## [Dataset excerpts]
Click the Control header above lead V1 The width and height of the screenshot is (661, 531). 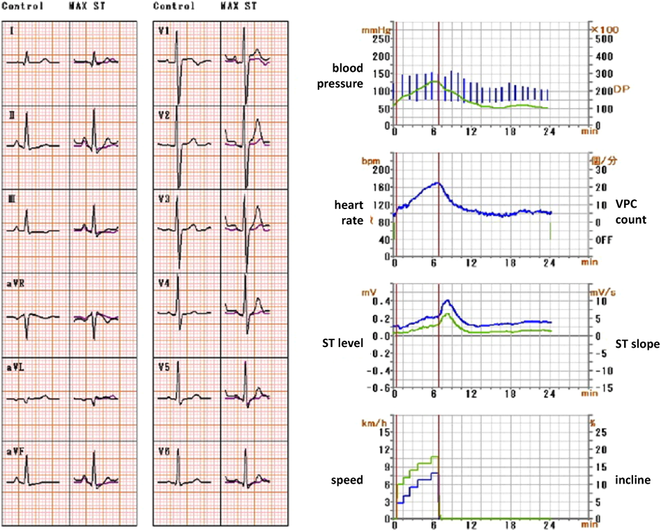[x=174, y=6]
---
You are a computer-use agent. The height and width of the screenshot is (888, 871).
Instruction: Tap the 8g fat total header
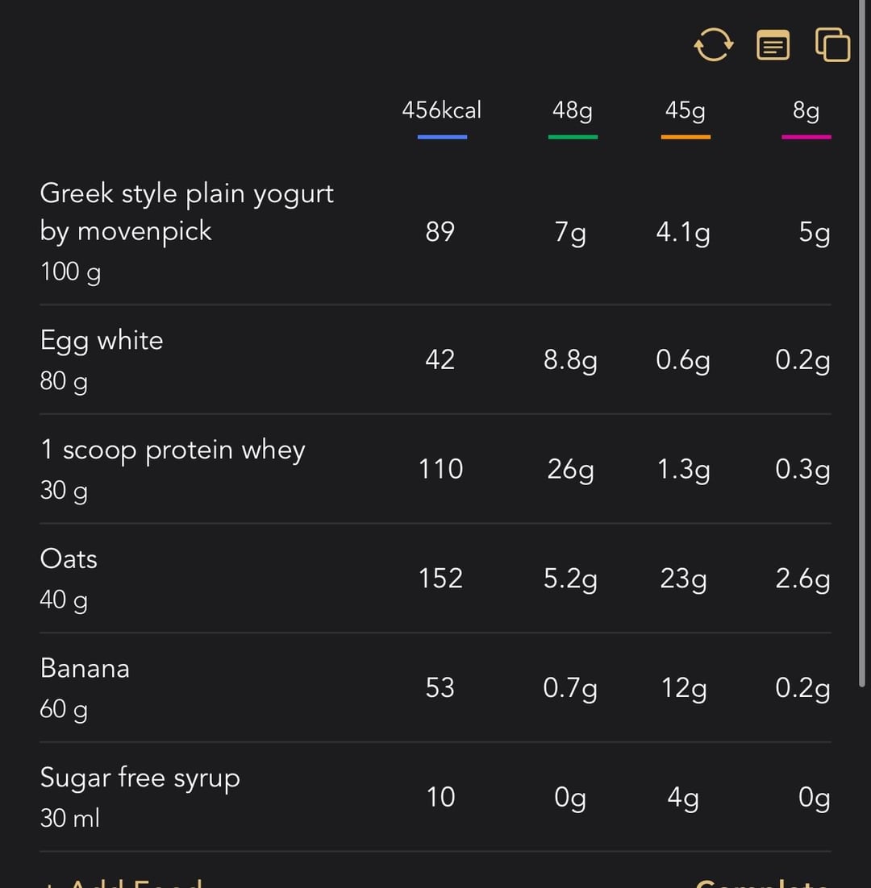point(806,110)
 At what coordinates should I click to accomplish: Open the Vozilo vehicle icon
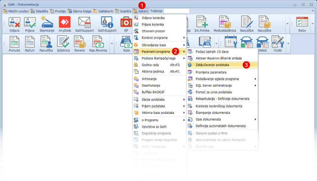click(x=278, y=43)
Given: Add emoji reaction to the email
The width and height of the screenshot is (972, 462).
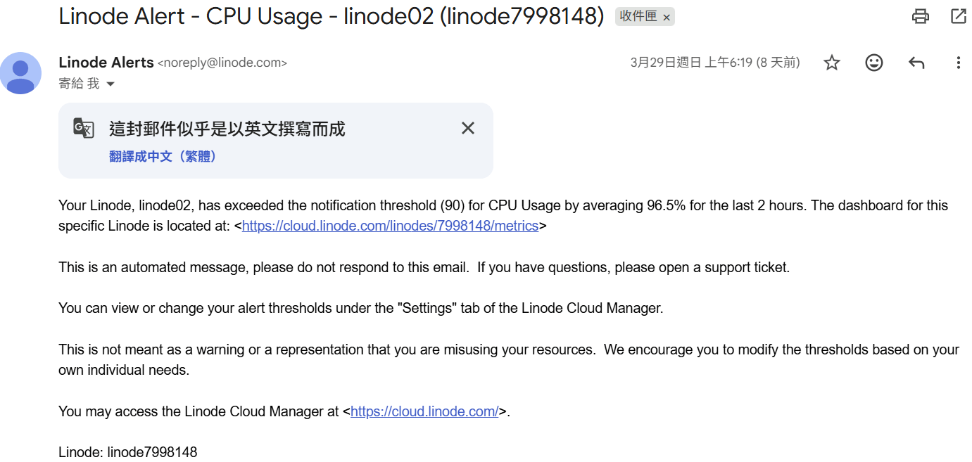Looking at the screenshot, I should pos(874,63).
--
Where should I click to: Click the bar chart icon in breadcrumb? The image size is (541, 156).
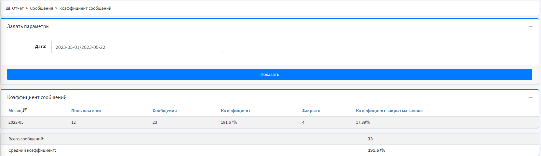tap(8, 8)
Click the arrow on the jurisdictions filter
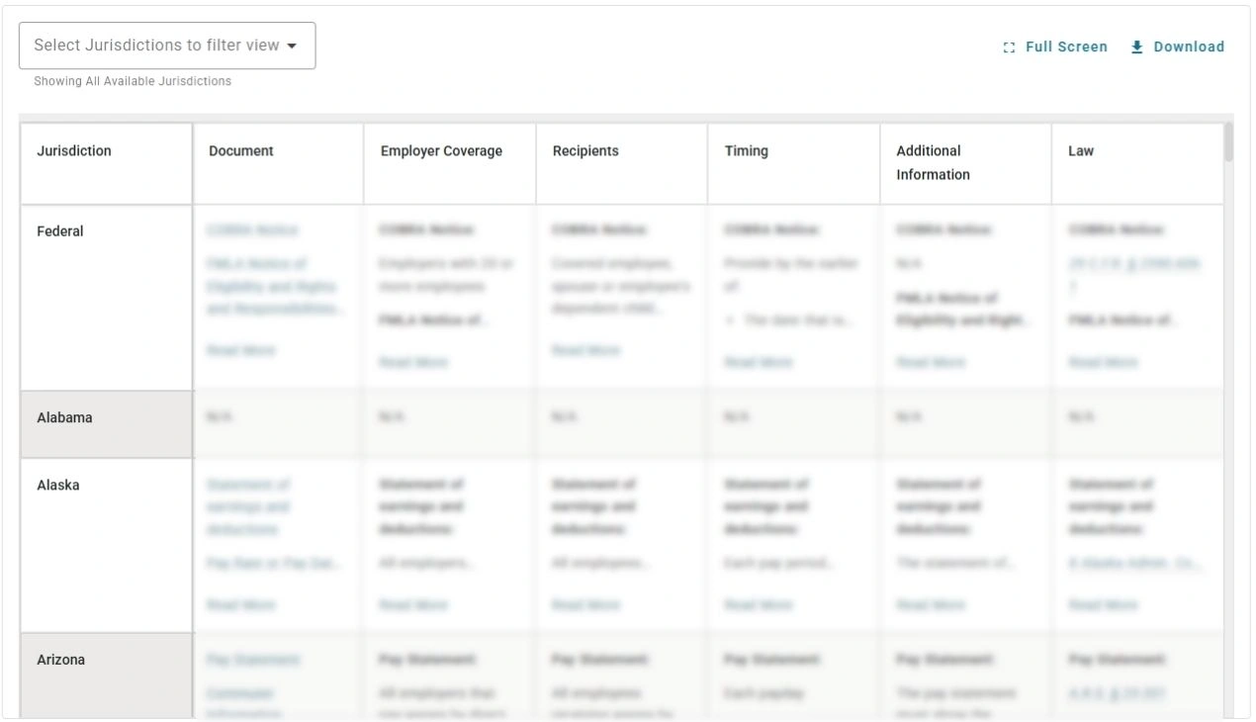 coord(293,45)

## [Your goal]
Above are the records. Copy only the lines from the one with "Instruction: Tap the 8g fat total header" through the one with "Given: Add emoji reaction to the email", exactly, with no pictures.

## [Exercise answer]
Instruction: Tap the 8g fat total header
point(806,110)
 At what coordinates should I click to accomplish: Open the Vozilo vehicle icon
click(x=278, y=43)
Given: Add emoji reaction to the email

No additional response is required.